The patient continued to take long-term antiviral and antihistamine therapy from an infectious disease specialist. Now the child is being monitored by all related specialists under my supervision. Years of negative efforts have been successful. Cortisol is constantly monitored. The nails became smooth, onychodystrophy disappeared (they were a sign of a decrease in the autoimmune process and the load of the bulbs with antibodies).
New hair appeared at great speed, and every 14 days of control were incredibly joyful. Today, the regional lesions are growing at a slower rate; according to tests and instrumental examination, the child is absolutely healthy.
Observation and supportive treatment will continue for two years.

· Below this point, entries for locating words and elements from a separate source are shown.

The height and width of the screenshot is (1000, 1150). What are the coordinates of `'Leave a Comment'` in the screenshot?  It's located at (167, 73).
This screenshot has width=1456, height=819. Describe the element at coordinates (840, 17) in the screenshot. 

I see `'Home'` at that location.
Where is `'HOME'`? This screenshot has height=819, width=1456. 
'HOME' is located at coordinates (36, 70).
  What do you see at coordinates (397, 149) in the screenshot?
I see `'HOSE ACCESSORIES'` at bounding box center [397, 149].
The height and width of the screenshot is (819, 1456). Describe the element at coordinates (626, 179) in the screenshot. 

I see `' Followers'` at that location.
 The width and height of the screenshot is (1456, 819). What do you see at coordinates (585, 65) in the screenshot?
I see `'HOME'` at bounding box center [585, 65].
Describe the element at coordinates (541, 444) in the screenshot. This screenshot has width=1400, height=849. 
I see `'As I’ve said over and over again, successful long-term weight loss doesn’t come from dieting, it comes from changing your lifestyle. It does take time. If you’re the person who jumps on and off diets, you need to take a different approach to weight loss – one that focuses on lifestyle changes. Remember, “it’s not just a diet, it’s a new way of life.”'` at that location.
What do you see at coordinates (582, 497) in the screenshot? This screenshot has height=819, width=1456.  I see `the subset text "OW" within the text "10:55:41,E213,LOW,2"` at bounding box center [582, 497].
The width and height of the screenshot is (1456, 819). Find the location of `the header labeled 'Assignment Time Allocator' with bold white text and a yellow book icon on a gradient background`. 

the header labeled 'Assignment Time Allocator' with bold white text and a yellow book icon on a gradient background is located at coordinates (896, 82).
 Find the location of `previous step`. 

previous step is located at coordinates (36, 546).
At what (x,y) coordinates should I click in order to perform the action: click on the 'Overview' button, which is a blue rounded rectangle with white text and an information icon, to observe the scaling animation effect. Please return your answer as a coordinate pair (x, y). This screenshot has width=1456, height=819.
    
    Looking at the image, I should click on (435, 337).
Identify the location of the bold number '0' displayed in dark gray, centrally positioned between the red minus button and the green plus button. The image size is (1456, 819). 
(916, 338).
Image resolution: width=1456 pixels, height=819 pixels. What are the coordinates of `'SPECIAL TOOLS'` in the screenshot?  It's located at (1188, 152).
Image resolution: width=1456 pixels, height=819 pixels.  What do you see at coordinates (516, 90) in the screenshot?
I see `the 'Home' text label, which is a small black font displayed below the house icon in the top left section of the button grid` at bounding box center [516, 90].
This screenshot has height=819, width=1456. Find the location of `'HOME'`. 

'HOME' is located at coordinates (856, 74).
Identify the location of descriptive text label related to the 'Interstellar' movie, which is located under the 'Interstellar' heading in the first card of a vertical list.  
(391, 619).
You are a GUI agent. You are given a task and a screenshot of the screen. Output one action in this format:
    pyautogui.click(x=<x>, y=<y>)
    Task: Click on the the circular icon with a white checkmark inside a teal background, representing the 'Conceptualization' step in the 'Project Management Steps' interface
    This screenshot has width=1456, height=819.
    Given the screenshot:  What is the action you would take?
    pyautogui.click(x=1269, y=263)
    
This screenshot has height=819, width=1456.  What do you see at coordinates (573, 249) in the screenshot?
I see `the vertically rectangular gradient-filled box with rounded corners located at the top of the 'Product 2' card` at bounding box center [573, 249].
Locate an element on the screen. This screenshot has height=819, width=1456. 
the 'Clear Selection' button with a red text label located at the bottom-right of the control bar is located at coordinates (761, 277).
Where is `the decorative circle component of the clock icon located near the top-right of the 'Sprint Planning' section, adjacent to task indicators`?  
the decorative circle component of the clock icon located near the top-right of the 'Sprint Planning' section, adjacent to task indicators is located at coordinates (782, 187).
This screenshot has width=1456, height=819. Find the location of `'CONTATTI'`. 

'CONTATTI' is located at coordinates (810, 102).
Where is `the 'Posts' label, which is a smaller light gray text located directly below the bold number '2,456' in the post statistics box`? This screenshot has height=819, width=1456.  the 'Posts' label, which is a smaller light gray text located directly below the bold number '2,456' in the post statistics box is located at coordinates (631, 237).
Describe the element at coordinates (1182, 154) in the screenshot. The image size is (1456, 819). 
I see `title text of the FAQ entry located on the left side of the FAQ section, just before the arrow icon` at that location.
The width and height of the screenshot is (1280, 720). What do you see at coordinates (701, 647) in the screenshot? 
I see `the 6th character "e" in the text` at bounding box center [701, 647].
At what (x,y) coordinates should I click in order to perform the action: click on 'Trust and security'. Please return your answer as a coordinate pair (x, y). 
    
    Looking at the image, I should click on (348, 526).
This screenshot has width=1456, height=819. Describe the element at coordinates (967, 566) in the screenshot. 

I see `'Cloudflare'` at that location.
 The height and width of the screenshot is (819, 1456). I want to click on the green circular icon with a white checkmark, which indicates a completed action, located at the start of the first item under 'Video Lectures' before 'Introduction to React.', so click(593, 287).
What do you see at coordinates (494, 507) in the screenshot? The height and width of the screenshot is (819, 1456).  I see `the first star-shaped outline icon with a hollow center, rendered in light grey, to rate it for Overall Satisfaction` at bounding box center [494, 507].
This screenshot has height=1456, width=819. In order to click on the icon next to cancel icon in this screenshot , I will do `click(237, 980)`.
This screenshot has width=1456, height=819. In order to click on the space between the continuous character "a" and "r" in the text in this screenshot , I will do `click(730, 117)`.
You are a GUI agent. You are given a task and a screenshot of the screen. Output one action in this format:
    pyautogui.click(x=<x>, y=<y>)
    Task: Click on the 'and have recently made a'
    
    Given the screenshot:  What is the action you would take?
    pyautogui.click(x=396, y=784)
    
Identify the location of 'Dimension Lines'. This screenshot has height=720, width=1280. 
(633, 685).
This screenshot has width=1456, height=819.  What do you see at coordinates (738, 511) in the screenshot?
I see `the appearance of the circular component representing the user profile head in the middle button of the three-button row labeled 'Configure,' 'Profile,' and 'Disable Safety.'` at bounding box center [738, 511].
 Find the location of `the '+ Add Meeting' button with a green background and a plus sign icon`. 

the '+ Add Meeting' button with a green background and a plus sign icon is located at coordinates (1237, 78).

Our trichology center treats many patients with a similar history, including adults, and thanks to a thorough examination and consultation with related specialists, the autoimmune load of the body due to infectious pathologies was mainly identified. And persistent treatment has yielded many positive results in both children and adults.
In the first place, first of all, there should be identification of the causes and concomitant pathologies, a careful study of which makes it possible to immediately determine from the anamnesis what is the leading factor in the development of GA in your patient.